Scratchpad (LX) optimization

Where LX scratchpad planning sits in torch-spyre today, and what we are working on next.

Quick navigation:

Hardware context

Each Spyre core has a 2 MB on-core scratchpad (LX) alongside shared HBM. LX reads are much cheaper than HBM and have no cross-core contention, so the planner aims to keep reused tensors on-core and let HBM traffic happen only at the graph boundary.

Spyre memory hierarchy. Large slow HBM shared by 32 cores, each with a 2 MB LX scratchpad.

HBM is plentiful but slow and shared. LX is small but fast and core-local. The compiler picks which buffers live where.

Parameter

Value

Config

Total LX per core

2 MB

fixed

Backend-reserved fraction

20%

DXP_LX_FRAC_AVAIL

Usable LX per core

~1.6 MB

int((2<<20) * (1 - frac_avail))

Alignment

128-byte (stick)

implicit

Cores

1 to 32

SENCORES

Per-core HBM span limit

256 MB

hardware, separate from LX

Inter-core data ring

yes

not yet used by compiler

Inter-core reduce-sum ring

yes

not yet used by compiler

Why scratchpad planning matters

Spyre is often memory-bound: compute cores stall waiting on HBM. Every byte the compiler can keep on LX between producer and consumer is a byte the runtime never has to fetch.

Take a single-core softmax over a (512, 1024) fp16 tensor, 1 MB of input. The lowered op sequence is max sub exp sum div. Total HBM traffic depends on which intermediates land on LX:

Stage

What changes

HBM read+write

Speedup vs baseline

1. baseline (HBM only)

every intermediate goes through HBM

8MN + 4N

1.0x

2. pin reduction outputs to LX

max and sum outputs stay on-core

8MN

~1.0x (reductions are tiny)

3. + in-place ops on LX

exp, sub reuse their input’s address

3MN

~2.7x

4. + clone the input to LX

one pass over HBM, everything else stays

2MN

~4.0x

The ideal memory time after stage 4 is roughly 25% of baseline. End-to-end measurements on this softmax kernel show the median runtime drop from 32.5 µs to 23.7 µs, a 27% reduction. The gap between the ideal and the measured result is fixed per-bundle overhead.
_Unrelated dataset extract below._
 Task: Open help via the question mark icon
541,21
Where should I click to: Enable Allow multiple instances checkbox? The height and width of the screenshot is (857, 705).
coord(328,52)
The four stages map onto code under torch_spyre/_inductor/scratchpad/: LX-eligible op outputs (stage 2), in-place reuse (stage 3), and CloneInputNodesPass (stage 4).

Assumptions

LX state survives kernel boundaries

The planner assumes LX state persists across SuperDSC bundle boundaries. It operates on the flat operations list before fusion and has no awareness of where bundle boundaries will fall, so allocation decisions can span multiple bundles.
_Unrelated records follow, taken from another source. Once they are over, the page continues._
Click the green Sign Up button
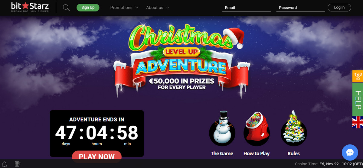The image size is (363, 168). tap(88, 8)
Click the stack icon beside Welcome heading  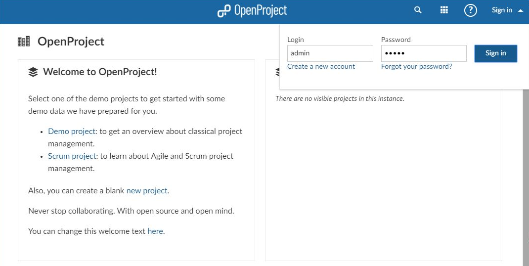[x=33, y=72]
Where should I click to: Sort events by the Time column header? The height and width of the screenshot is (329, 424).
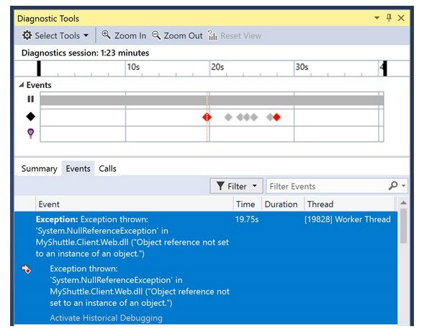coord(245,204)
There is a correctness gap under VF multi-tenancy: the runtime may wipe LX on context switch at any bundle boundary. Once SpyreCode with symbolic addresses is available, fusion will not be limited by the number of tensors used by the bundle, and bundle boundaries should only land at FallbackKernels, which are visible to the planner.

Working sets are already right-sized

Tile size selection (BLOCK_M, BLOCK_N, BLOCK_K, etc.) to fit operands within ~1.6 MB is a pre-Inductor concern, the same class of problem GPU autotuners solve. Spad opt begins after tiling. Given operations whose working sets are feasible, the planner decides which buffers to pin to LX, at what addresses, and for how long. Tiling determines whether data can fit; spad opt determines whether it does fit.

No eviction from LX

Buffers placed on LX stay until end-of-life. There is no mechanism to move a buffer to HBM and reload it later. This is deliberate. Eviction only wins when a buffer is read many times on LX, goes dormant, then is read many times again, which is rare in practice. Pre-Inductor tiling already keeps per-op working sets small. The remaining problem (which buffers to keep on LX when accumulated live buffers exceed capacity) is better solved by smarter placement and spill decisions at allocation time than by runtime eviction with its graph mutation complexity and extra HBM round-trips.

Pipeline position

Scratchpad planning runs as the last pass in CustomPreSchedulingPasses:

1. deadcode_elimination
2. propagate_spyre_tensor_layouts       # assign FixedTiledLayout
3. optimize_restickify_locations
4. finalize_layouts
5. insert_restickify
6. span_reduction                       # work division pass 1 (mandatory)
7. work_distribution                    # work division pass 2 (optional)
8. if config.lx_planning:
       scratchpad_planning              # ← THIS PASS

Two ordering constraints fix this slot:

  • Work division must run first. Spad opt needs op_it_space_splits to compute per-core buffer sizes. Work division also decides whether adjacent ops have compatible core splits; incompatible splits trigger core_div_mismatch and disqualify shared buffers from LX (see Current limitations).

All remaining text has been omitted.